=== Kutipan Bacaan ===
Tuhan, sebagaimana yang terdapat dalam pemikiran Plotinos, dipahami sebagai substansi yang memancar. Dengan pancarannya menghasilkan akal-akal yang berpikir tentang Allah dan dirinya sendiri, yang kemudian melahirkan planet-planet, roh, dan materi pertama.

  1. Masalah Takdir

Masalah takdir merupakan sebuah persoalan filosofis-teologis yang telah lama diperbincangkan oleh para teolog. Jabariyyah, sebagai aliran teologi pertama yang membicarakan masalah takdir, memahami bahwa manusia pada dasarnya tidak memiliki daya untuk bertindak.

Sebab segala tindakan semata-mata ditentukkan oleh Tuhan. Manusia ibarat wayang yang jalan ceritanya ditentukkan oleh dalang, yakni Tuhan. Pandangan ini disebut sebagai pre-destination. Berbeda dengan Jabariyah, aliran Qadariyah memandang bahwa Tuhan menciptakan daya bagi manusia.

Melalui daya tersebut, manusia dapat menentukkan pilihan-pilihannya, Dalam hal ini, takdir manusia ditentukkan oleh dirinya sendiri, bukan oleh Tuhan.

Pandangan ini disebut sebagai free will. Pada perkembangan selanjutnya, pandangan Qadariyah ini kemudian diadopsi oleh Mu’tazilah dalam membangun prinsip al-Wa’du wa al-Wa’id.

=== Daftar Entri ===
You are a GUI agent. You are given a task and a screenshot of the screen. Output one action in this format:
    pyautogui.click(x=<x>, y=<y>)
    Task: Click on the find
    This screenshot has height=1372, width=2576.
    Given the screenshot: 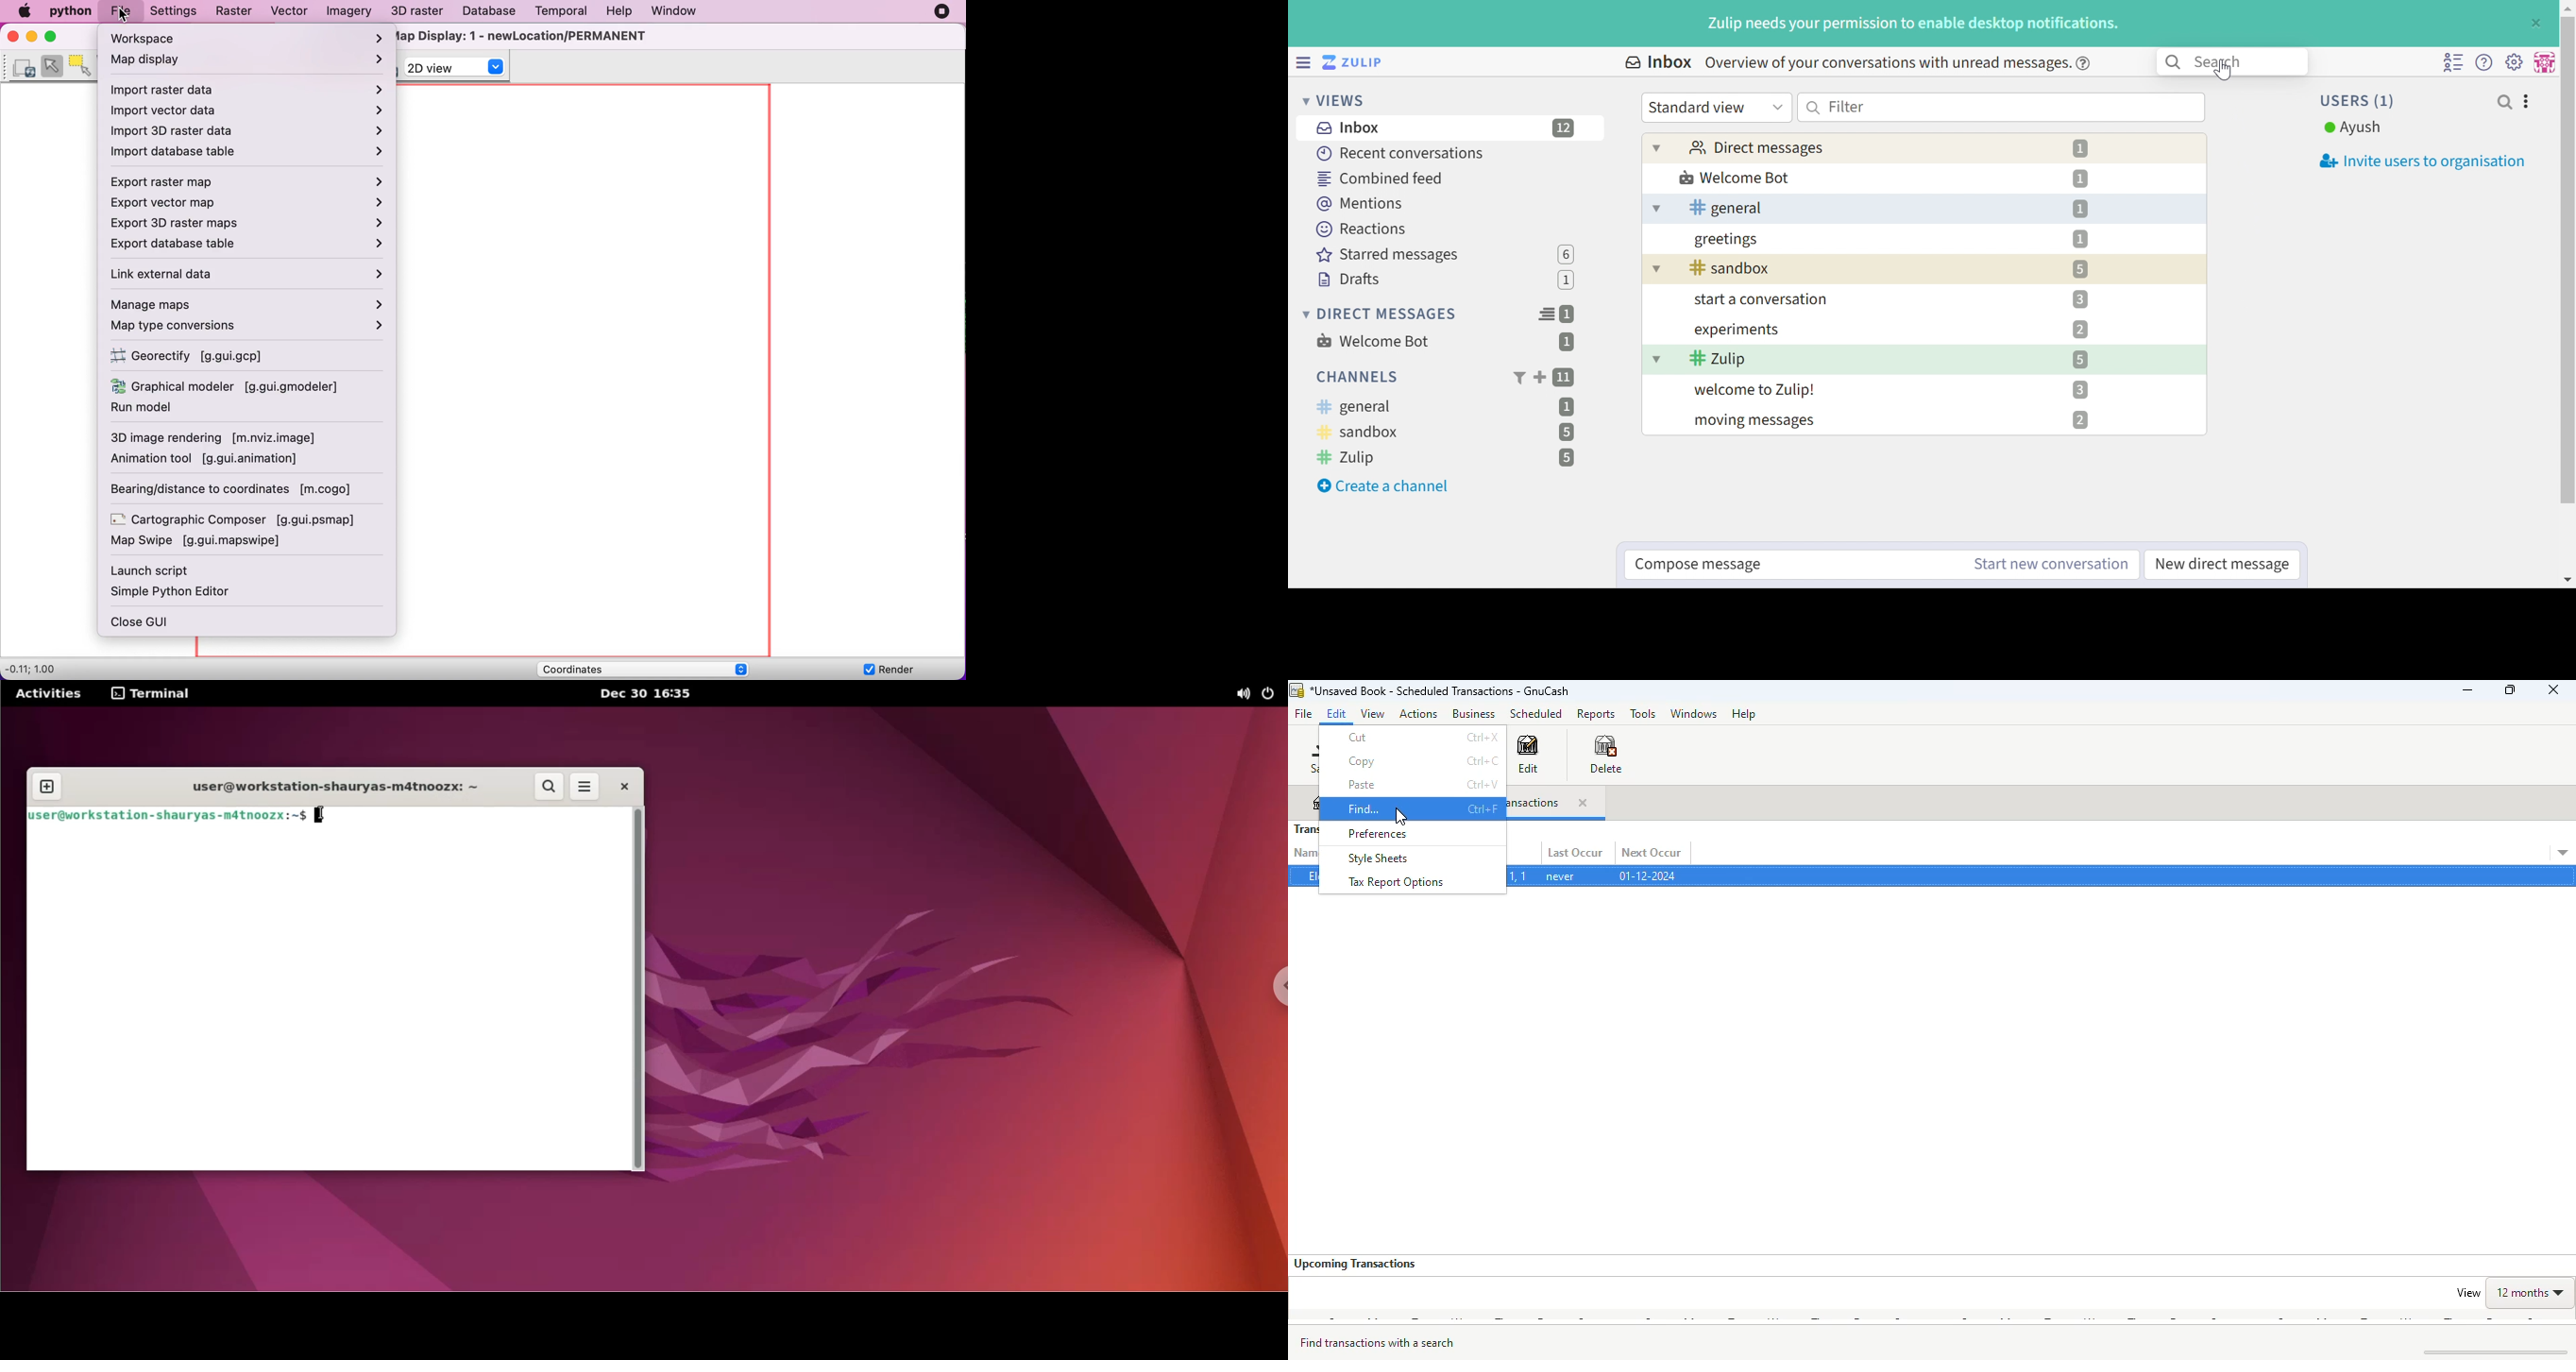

=== Tujuan Latihan ===
Sambung kutipan tentang takdir mulai setelah kalimat terakhirnya. Entri-entri itu tidak berkaitan dengan kutipan tentang takdir.

=== Hasil Latihan ===
Sebagaimana Qadariyah, Mu’tazilah memandang bahwa manusia memiliki kehendak bebas. Manusia dapat menjadi mukmin atau kafir. Pilihan hidup manusia ini kemudian menentukkan posisi dirinya dihadapan Allah kelak.

Apabila dalam hidup dirinya adalah seorang mukmin yang baik hati, maka Allah akan memberikan surga. Sebaliknya, apabila manusia berbuat dosa maka Allah akan memberikan hukuman. Dalam pandangan Mu’tazilah, Allah Maha Adil.

Pandangan tentang keadilan Allah ini merupakan prinsip al-Wa’du wa al-Wa’id (janji dan ancaman). Mu’tazilah menyatakan bahwa manusia memiliki bebas dan dengan demikian bertanggung jawab atas pahala atau hukuman yang mereka terima di akhirat.

Berbeda dengan Qadiriyah, Jabariyah, dan Mu’tazilah, Asy’ariah berada di posisi yang berbeda. Dalam berbicara mengenai masalah takdir, Abu Hasan al-Asy’ari mengajukan teori kasb. Menurut doktrin ini, manusia dapat berikhtiar dan mampu membuat pilihan-pilihannya sendiri.

Manusia dapat mencapai keberhasilan melalui usaha-usaha yang dilakukannya. Namun usaha dan keberhasilan yang dilakukan manusia semata-mata ditentukkan pula oleh kuasa Tuhan. Manusia dapat berusaha sepenuhnya, namun usaha tersebut dibatasi oleh kekuasaan Tuhan.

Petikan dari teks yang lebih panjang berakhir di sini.